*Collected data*
------------
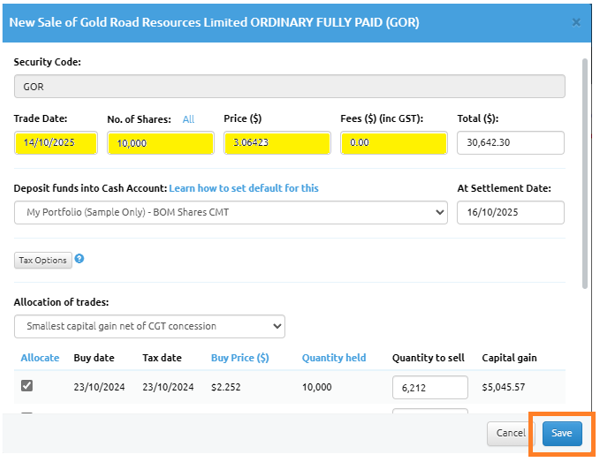
Task: Close the New Sale dialog
Action: (575, 21)
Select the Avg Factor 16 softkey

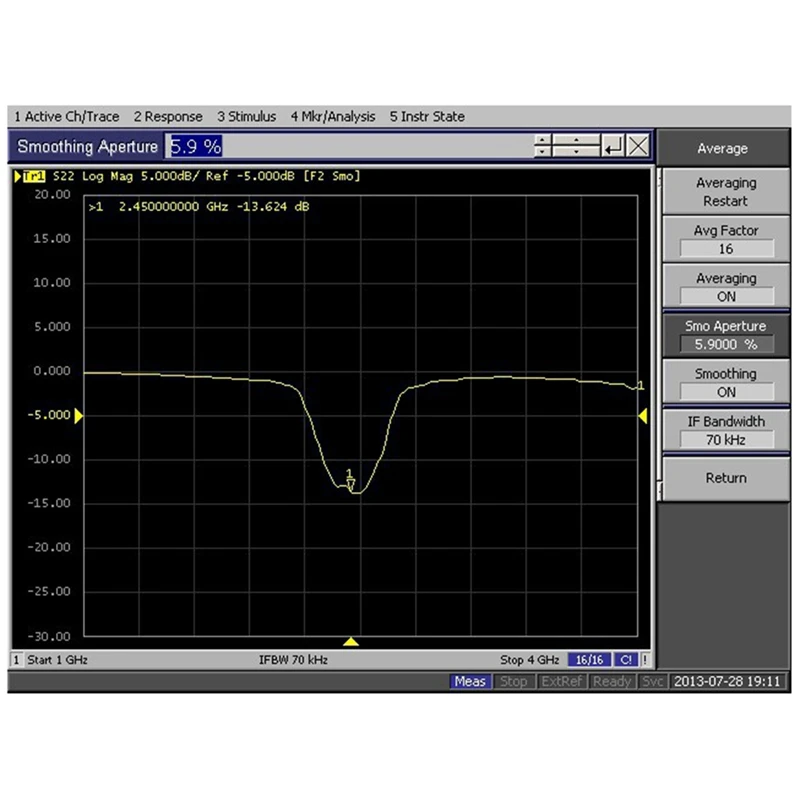click(x=725, y=239)
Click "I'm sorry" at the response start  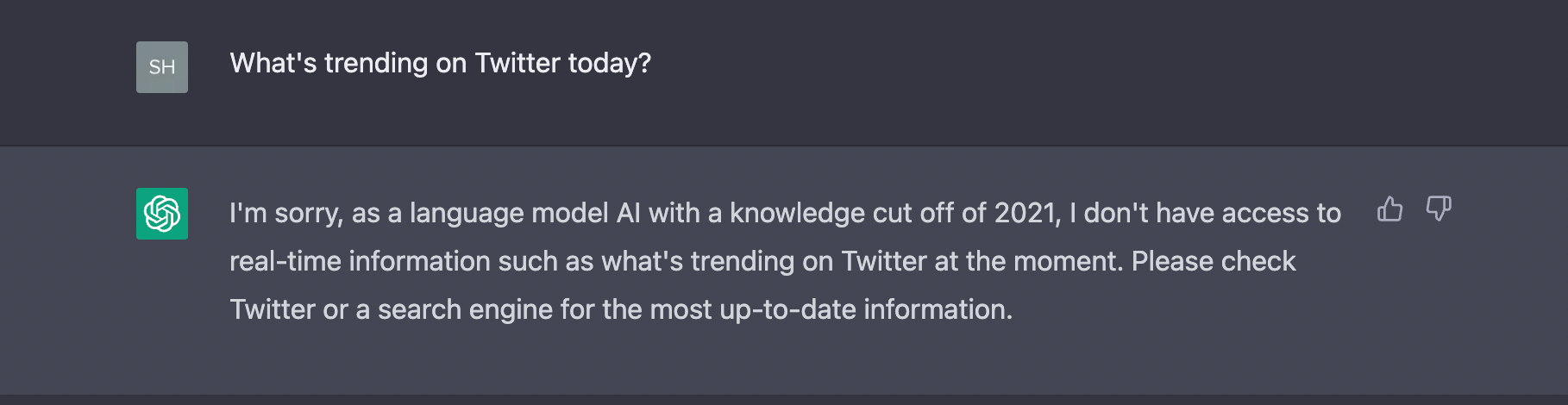coord(281,213)
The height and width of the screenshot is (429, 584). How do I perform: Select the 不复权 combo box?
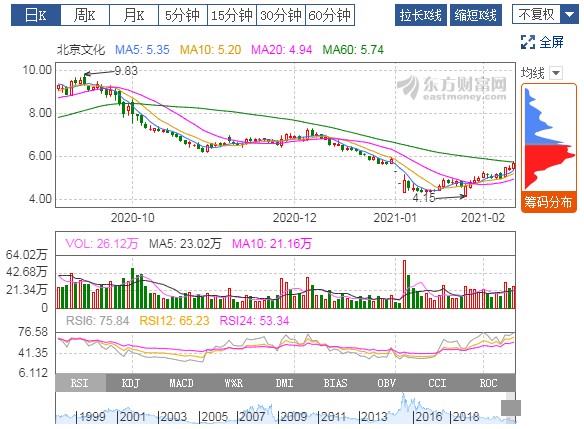[x=545, y=15]
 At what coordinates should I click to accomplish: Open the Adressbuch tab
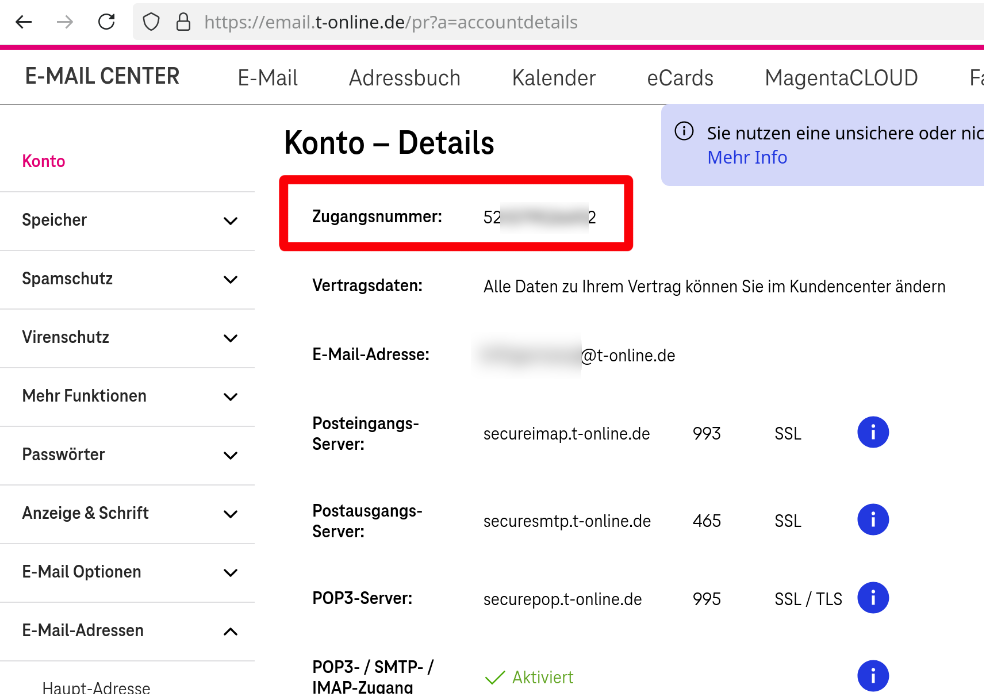pyautogui.click(x=404, y=78)
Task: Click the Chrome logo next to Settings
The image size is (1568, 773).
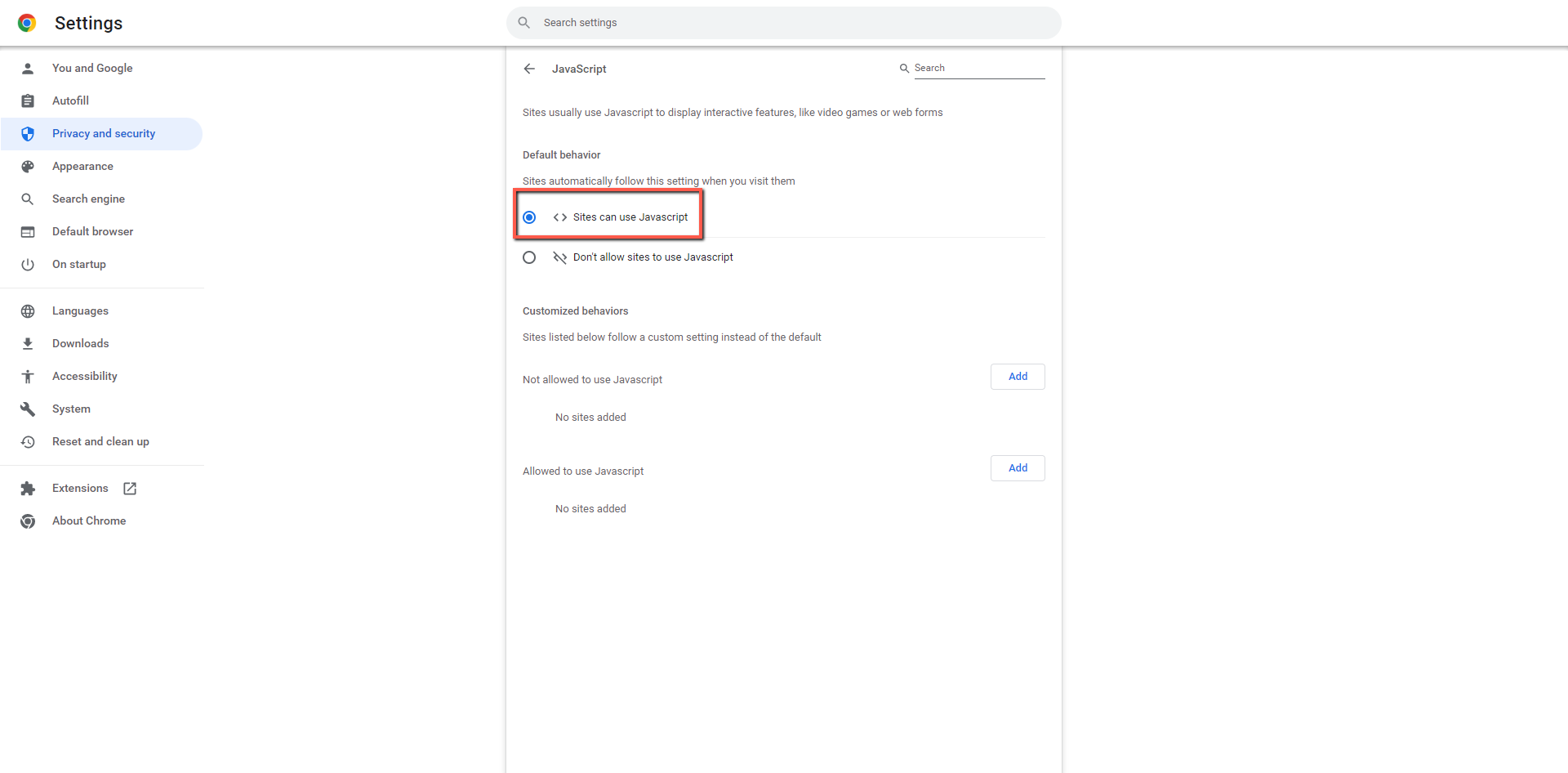Action: (x=27, y=23)
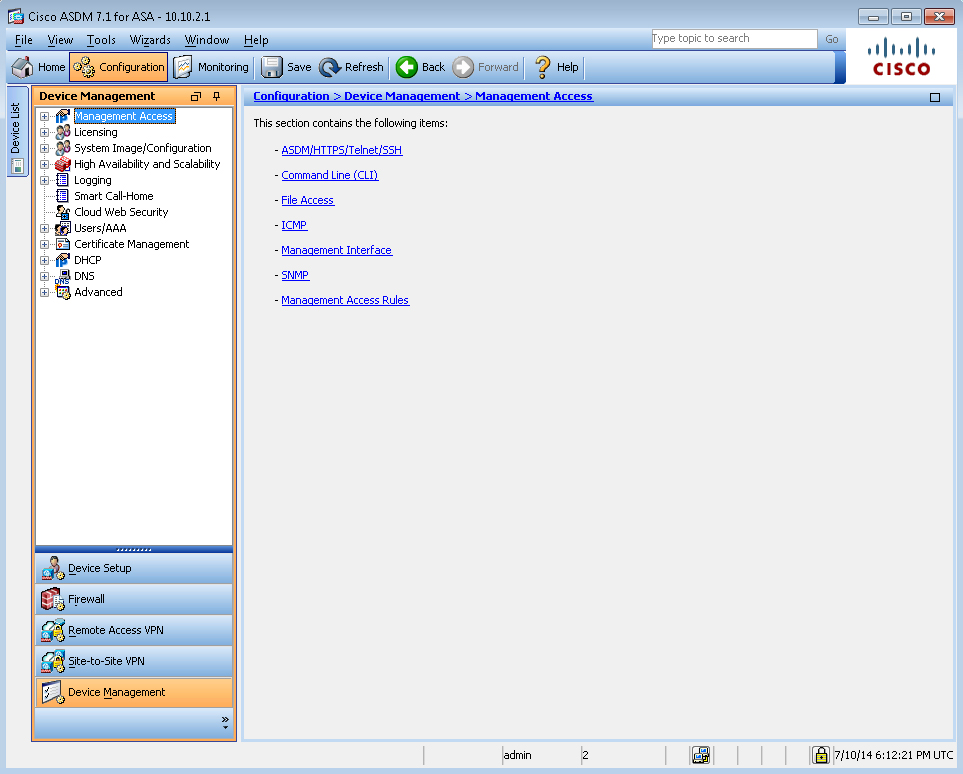
Task: Refresh the configuration using toolbar icon
Action: 330,67
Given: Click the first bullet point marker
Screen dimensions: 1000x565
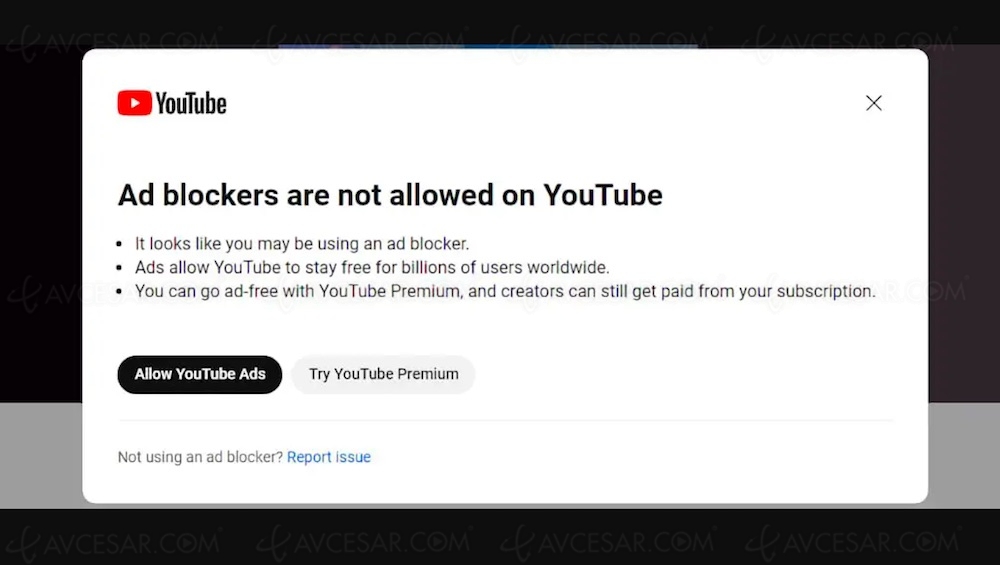Looking at the screenshot, I should pos(123,244).
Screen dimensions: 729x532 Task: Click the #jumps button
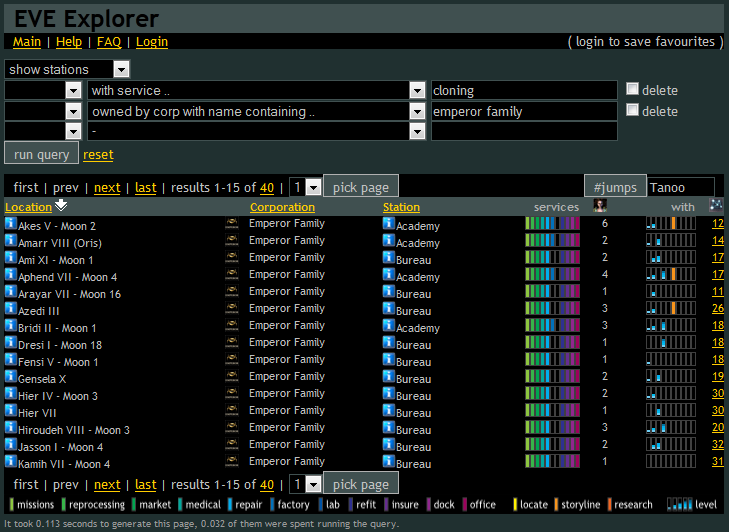click(615, 187)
------------
*PROBLEM*
The answer must be the lines above from the line that contains "Screen dimensions: 729x532" to the final line of the data, word for word, with no pictures.

*TASK RESULT*
Screen dimensions: 729x532 Task: Click the #jumps button
click(615, 187)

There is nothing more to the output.